Come tutti i terrori, anche il terrore de I baffi di Emmanuel Carrère (Adelphi 2020, traduzione di M. Balmelli) comincia in sordina. Meglio ancora, comincia in modo quasi banale: davanti allo specchio del bagno, una mattina che sembra una mattina qualsiasi.
Che ne diresti se li tagliassi?, la butta lì alla moglie, l’architetto. La donna non dà peso alla cosa e non commenta più di tanto.
Dal dire al fare, e da quest’incipit in apparenza innocuo alla fine bunueliana del romanzo, ci passeranno Pirandello (Uno, nessuno e centomila), Gogol (Il naso), in parte Kafka (La metamorfosi) e tutto Philip K. Dick, che Emmanuel Carrère ha peraltro biografato in Io sono vivo, voi siete morti.

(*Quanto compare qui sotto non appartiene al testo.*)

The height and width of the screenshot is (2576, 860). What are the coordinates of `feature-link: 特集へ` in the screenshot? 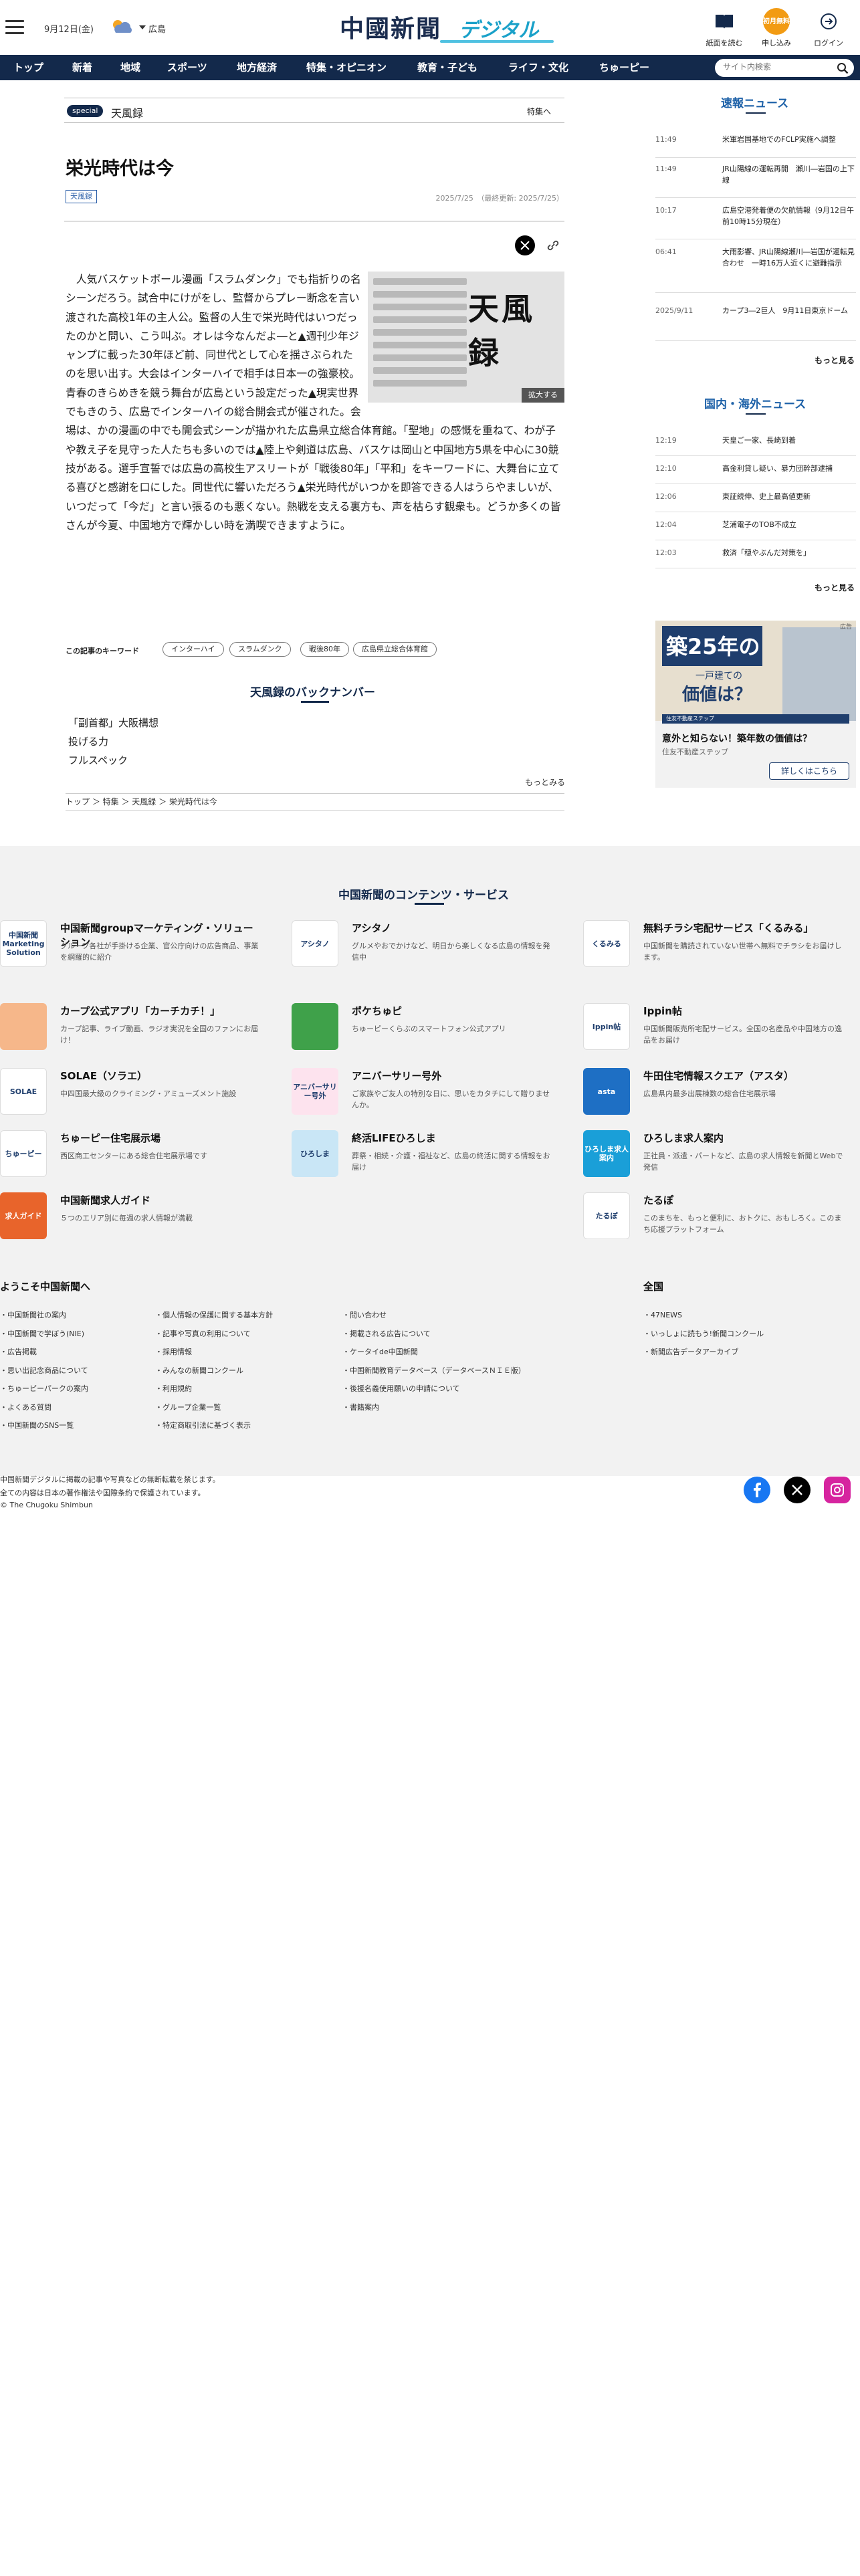 It's located at (539, 112).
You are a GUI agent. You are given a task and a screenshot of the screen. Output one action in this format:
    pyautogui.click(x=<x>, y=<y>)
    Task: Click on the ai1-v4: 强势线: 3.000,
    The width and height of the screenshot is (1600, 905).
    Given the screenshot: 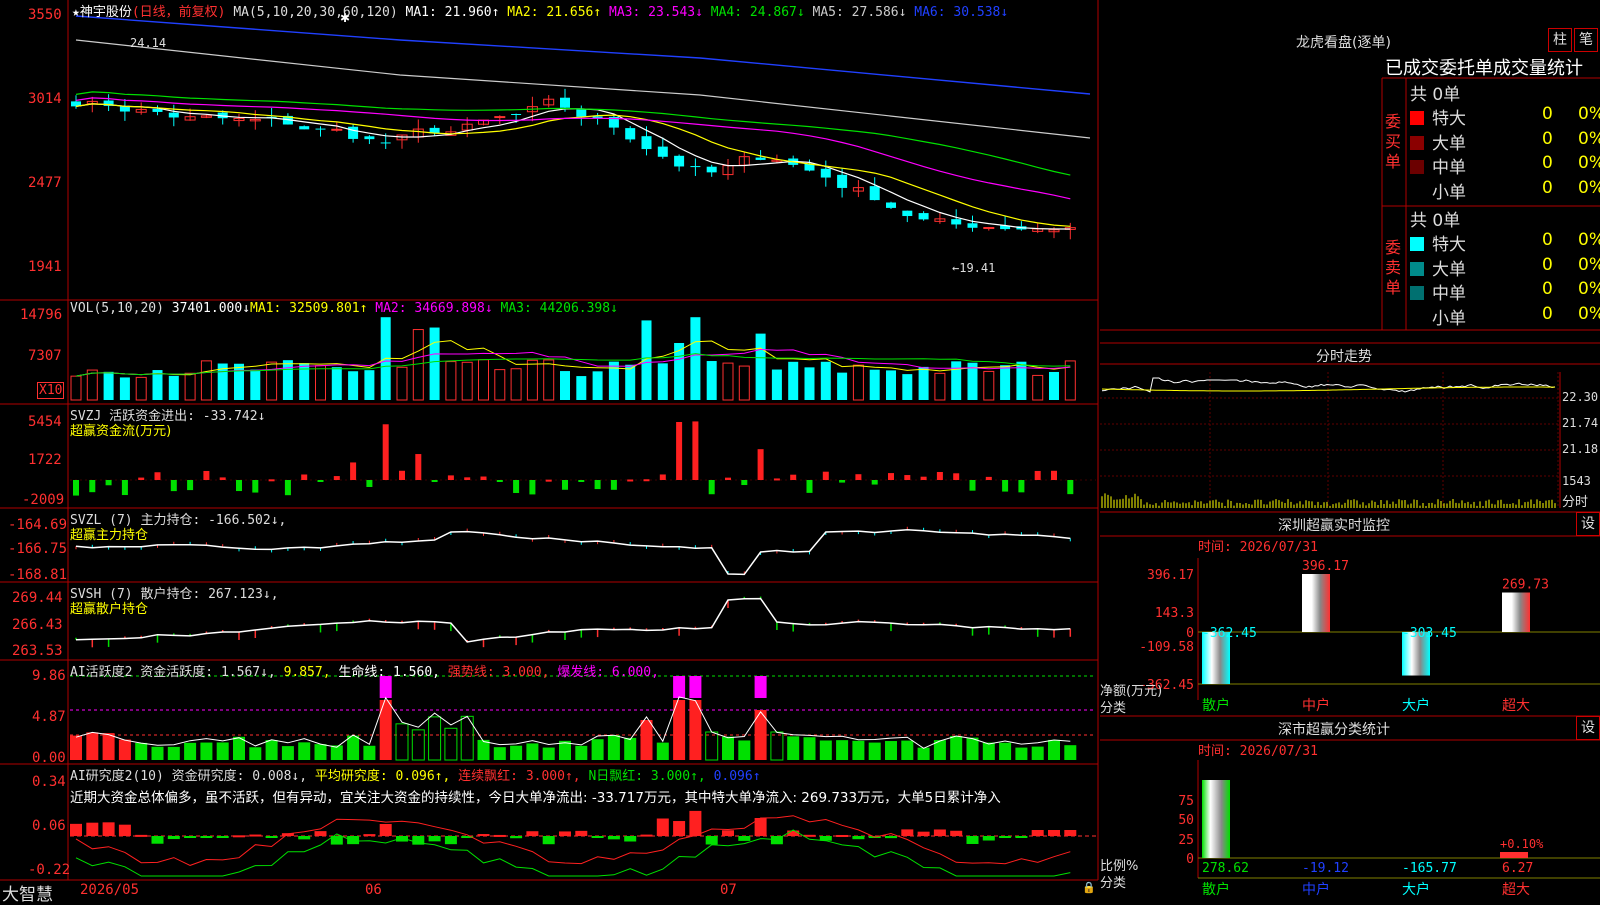 What is the action you would take?
    pyautogui.click(x=498, y=672)
    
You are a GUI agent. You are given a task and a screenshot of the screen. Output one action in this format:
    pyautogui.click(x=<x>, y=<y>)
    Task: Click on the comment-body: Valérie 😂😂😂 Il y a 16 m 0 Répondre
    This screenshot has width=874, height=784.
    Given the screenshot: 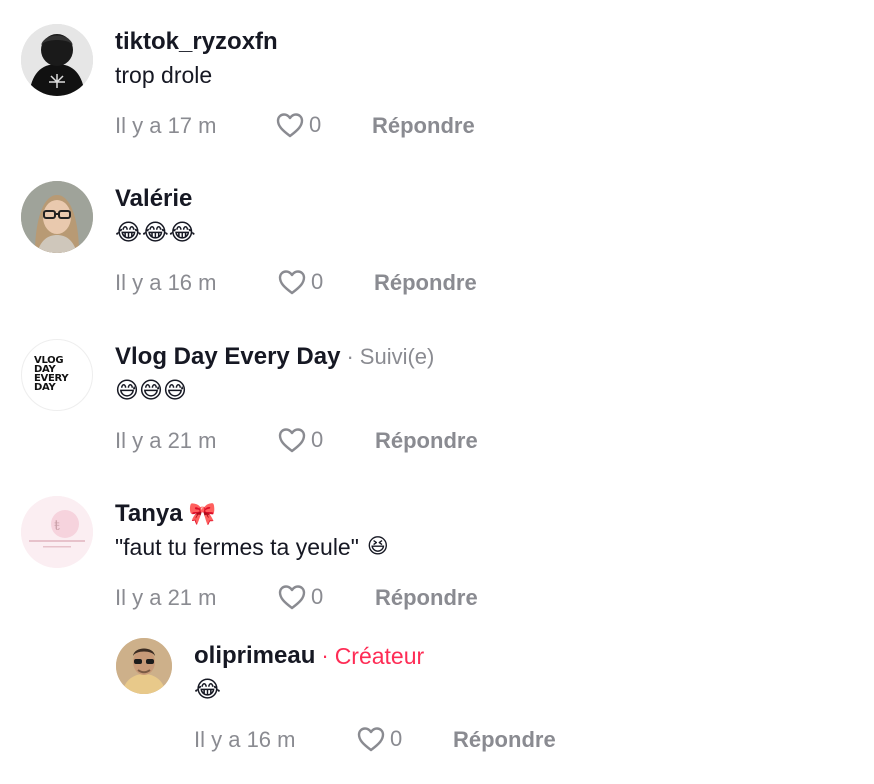 What is the action you would take?
    pyautogui.click(x=296, y=239)
    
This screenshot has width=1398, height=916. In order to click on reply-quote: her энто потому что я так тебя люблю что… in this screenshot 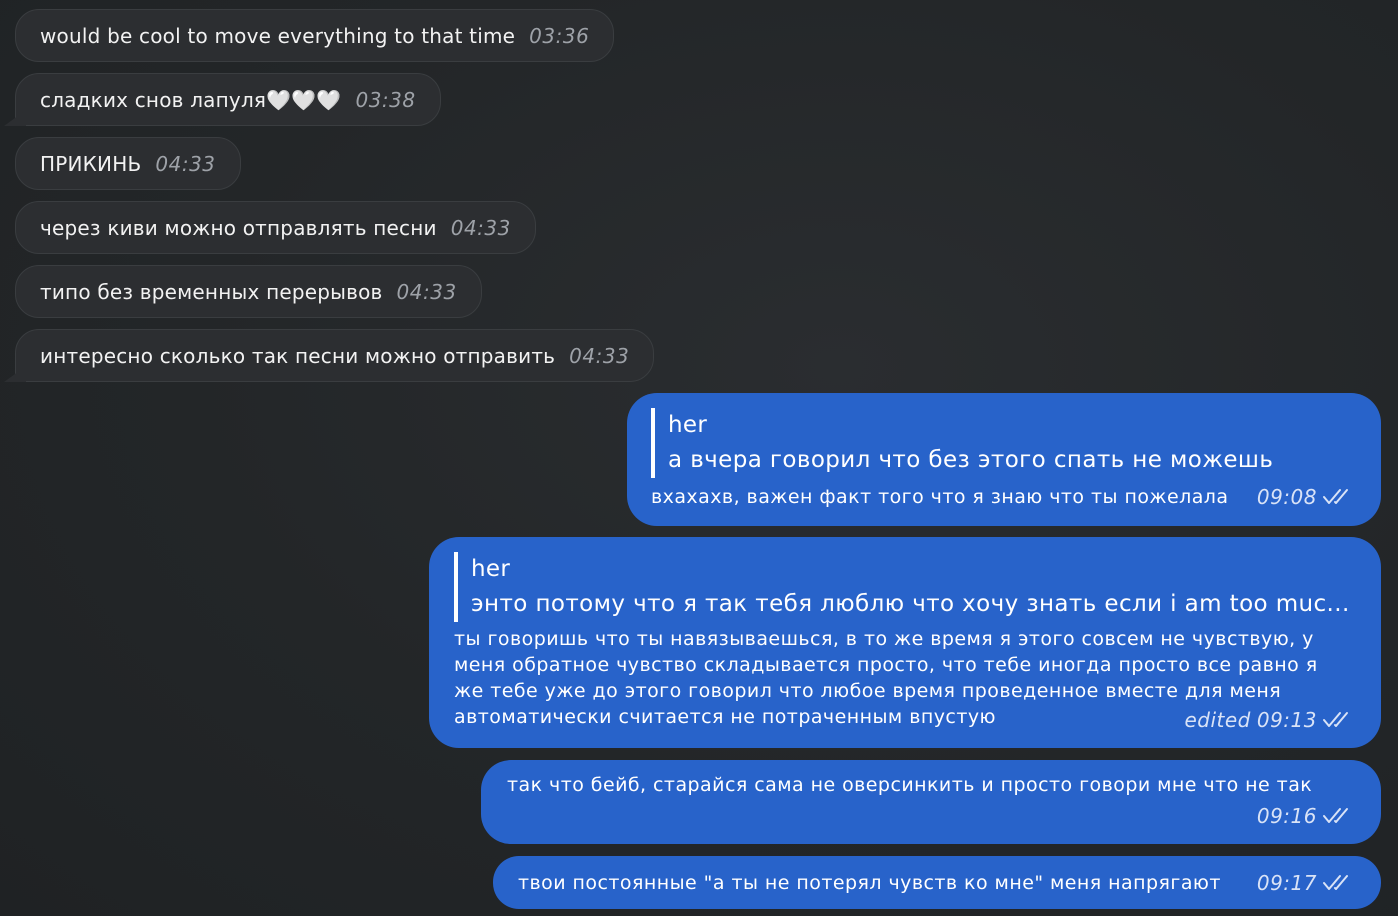, I will do `click(904, 587)`.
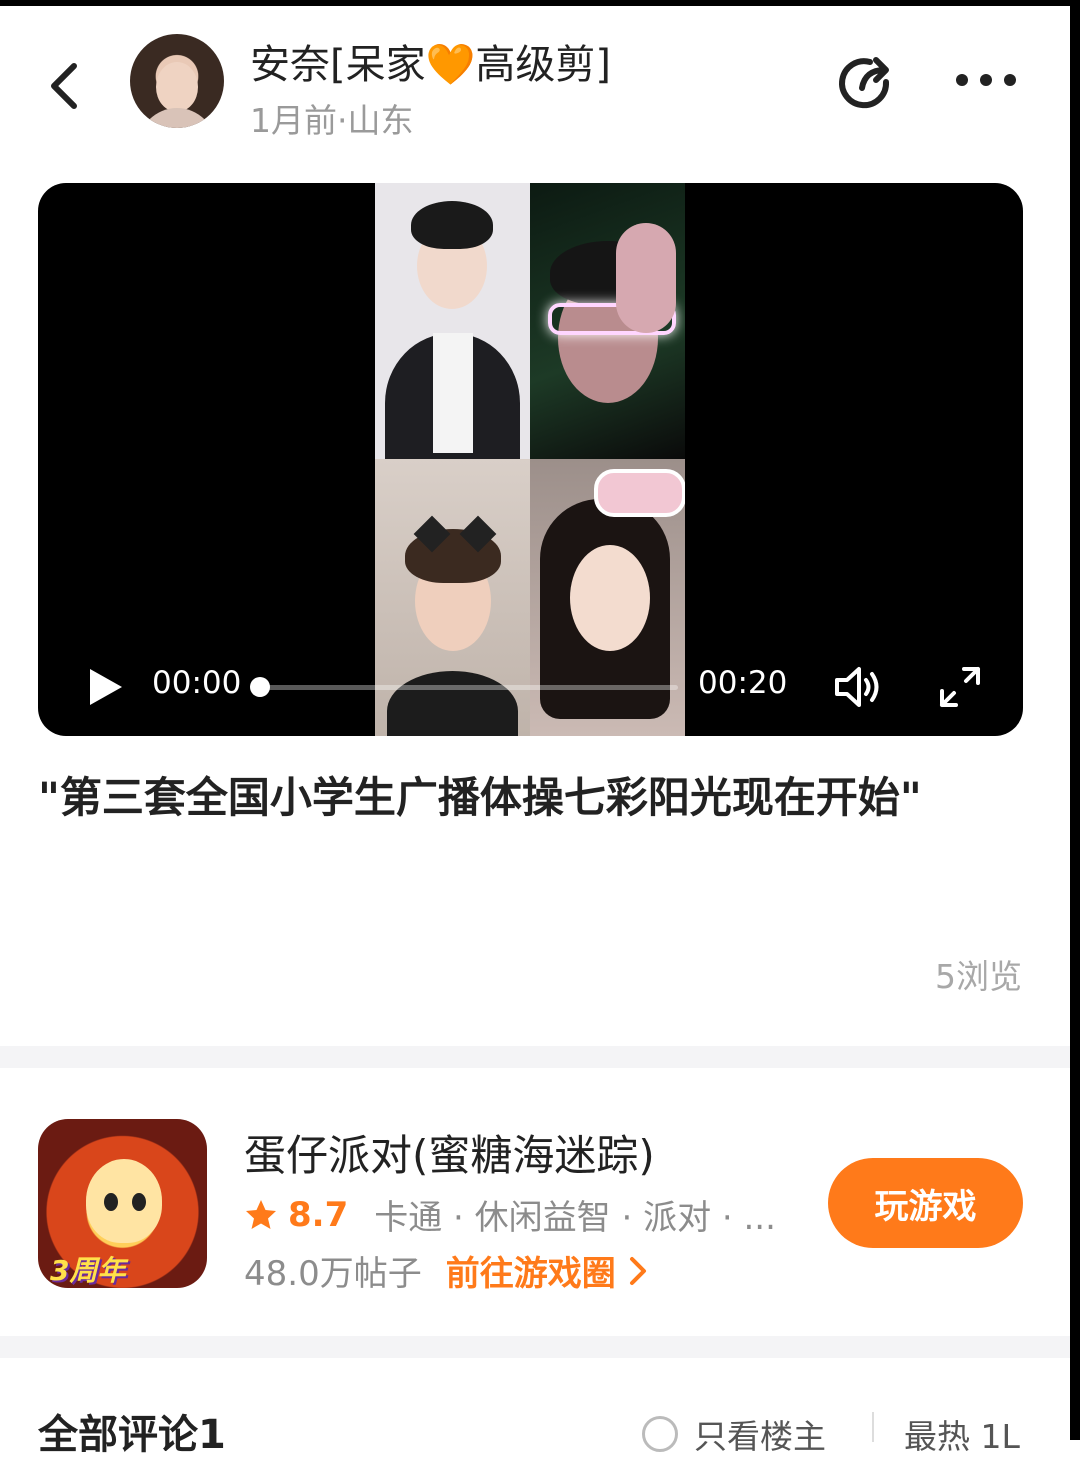 The image size is (1080, 1460). Describe the element at coordinates (660, 1434) in the screenshot. I see `radio-icon` at that location.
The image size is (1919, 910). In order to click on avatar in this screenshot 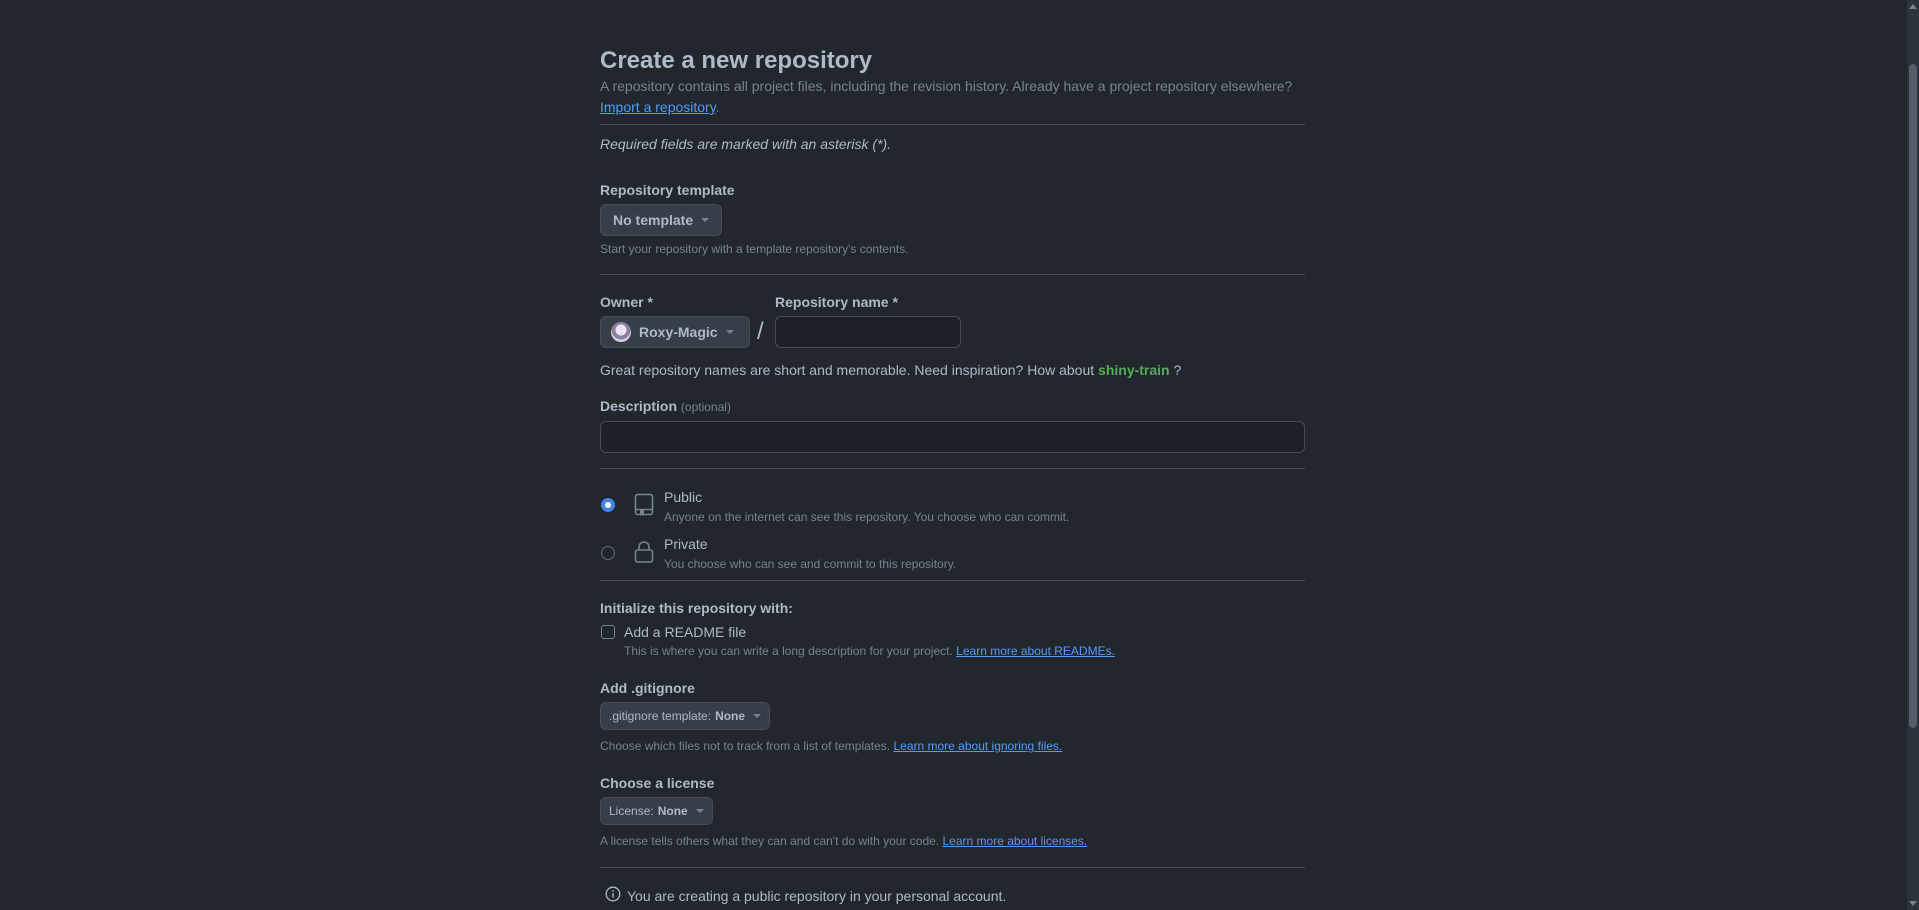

Il taglio dei baffi diventa di fatto un atto di evirazione identitaria. L’inizio di uno slittamento progressivo verso una realtà duale, doppio-riflesso di quella paranoide del protagonista e quella di un mondo che sembrerebbe contraddirla di continuo. Nessuno sembra aver fatto caso ai mustacchi perduti dell’architetto, per il semplice fatto agghiacciante che l’architetto i mustacchi non li ha mai portati. Lo afferma la moglie devota (in apparenza). Lo affermano gli amici. Lo affermano persino i colleghi di ufficio.
È dunque da un pretesto da nulla, un pretesto quasi ilare, che Emmanuel Carrère comincia a dispiegare una tela narrativa sempre più intricata, che irretisce e spaesa di continuo protagonista e lettore, impediti a discernere tra verità e illusione.
L’affannoso frugare nella spazzatura dell’architetto, nel tentativo di recuperare i residui dei suoi baffi, viene a caricarsi di connotati aggiunti: attraverso il simbolico sovrapporsi di due lame, la forbice indirizza il romanzo verso un piano surreale senza soluzione di continuità. Una realtà parallela che introduce a interrogativi sfrangiati, ma dalla portata grande così: stiamo davvero assistendo a un complotto ai danni del malcapitato architetto? Si tratta di uno scherzo di pessimo gusto (uno di quelli in cui Agnès è peraltro specialista)? Chi ha ragione e chi ha torto, in definitiva? E ancora, il reiterato tormentone dickiano, il quesito ontologico più ontologico di tutti: esiste una verità oggettiva, o si è piuttosto fantocci in balia di direttori occulti?
Nella puntualissima traduzione di Maurizia Balmelli, I baffi rivela insomma la vocazione noir psicologico di Carrère, che prima scherza, quindi artiglia il lettore come il gatto col topo. L’insieme è labirintico, intrigante e ben riuscito.